Al-Mady said that the Center will be equipped with more than 300 state-of-the-art items of special research equipment to be operated by more than 150 expert researchers. The Center will serve as a pilot project to help build Saudi Arabia’s knowledge economy and play an active role in the transfer of technology to the Kingdom by building relations between university scientists and end-manufacturers of the plastics industries.”

Also speaking on the occasion, Dr. Abdulrahman Al-Ubaid said that the Center will be part of SABIC’s Global Technology Center network and will work closely with other company-owned and operated centers in Pittsfield in the United States, Bergen op Zoom and Geleen in The Netherlands, Bangalore in India, Shanghai in China, Seoul in Korea and Moka in Japan. The Center will further enhance the relationships between SABIC, industrial investors and KSU.

The Center will also house the current Polymer Technical Support Center now located in Riyadh II Industrial City and will also act as a technical support hub and training center for SABIC’s customers worldwide.

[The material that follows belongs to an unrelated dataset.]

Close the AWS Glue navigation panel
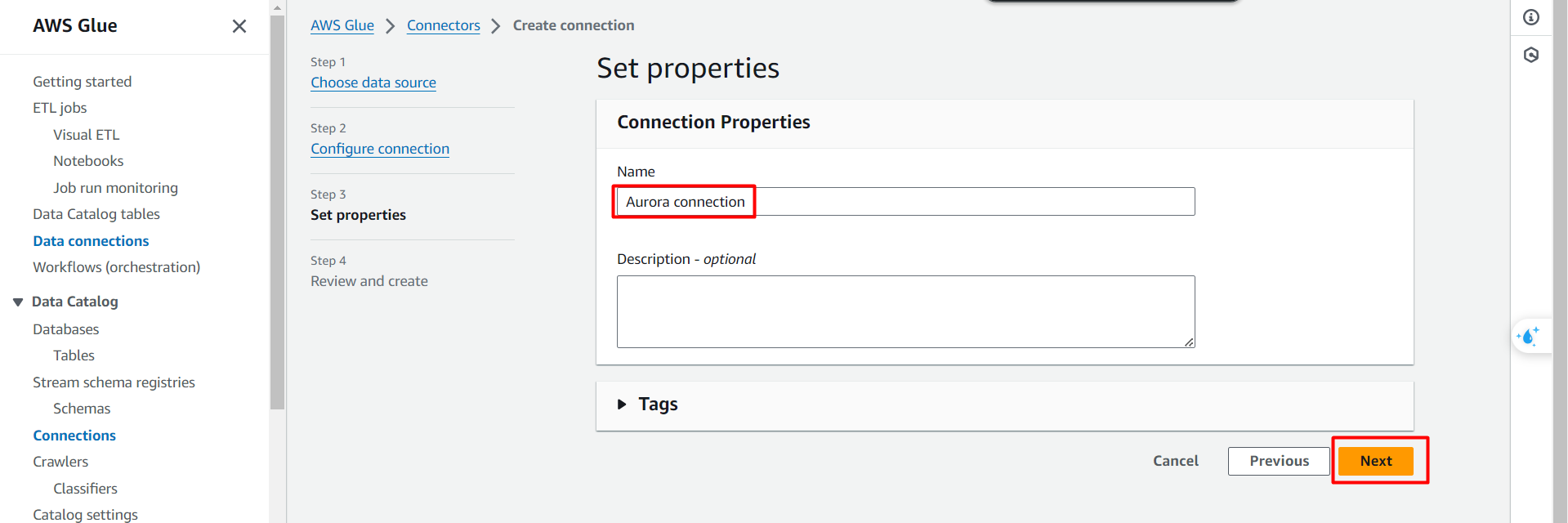This screenshot has width=1568, height=523. (239, 26)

This world-class Center is the largest of its kind in the Middle East. The design and engineering services for the project were performed by the local architecture firm, Zuhair Fayez, in partnership with the US-based firm KlingStubbins. The Center will be a LEED-certified building that complies with accepted benchmarks for the design and operation of high-performance green buildings (the LEED designation stands for Leadership in Energy and Environmental Design, a third-party certification program).

The Center’s design will also become a local landmark, standing almost 60 meters high to provide graphic representation of SABIC as one of the world’s leading petrochemical companies and the largest in the Middle East.

The design will also refer to SABIC’s four core values: "Inspire, Engage, Create and Deliver.” The Center is expected to be operational by the beginning of the third quarter of 2012.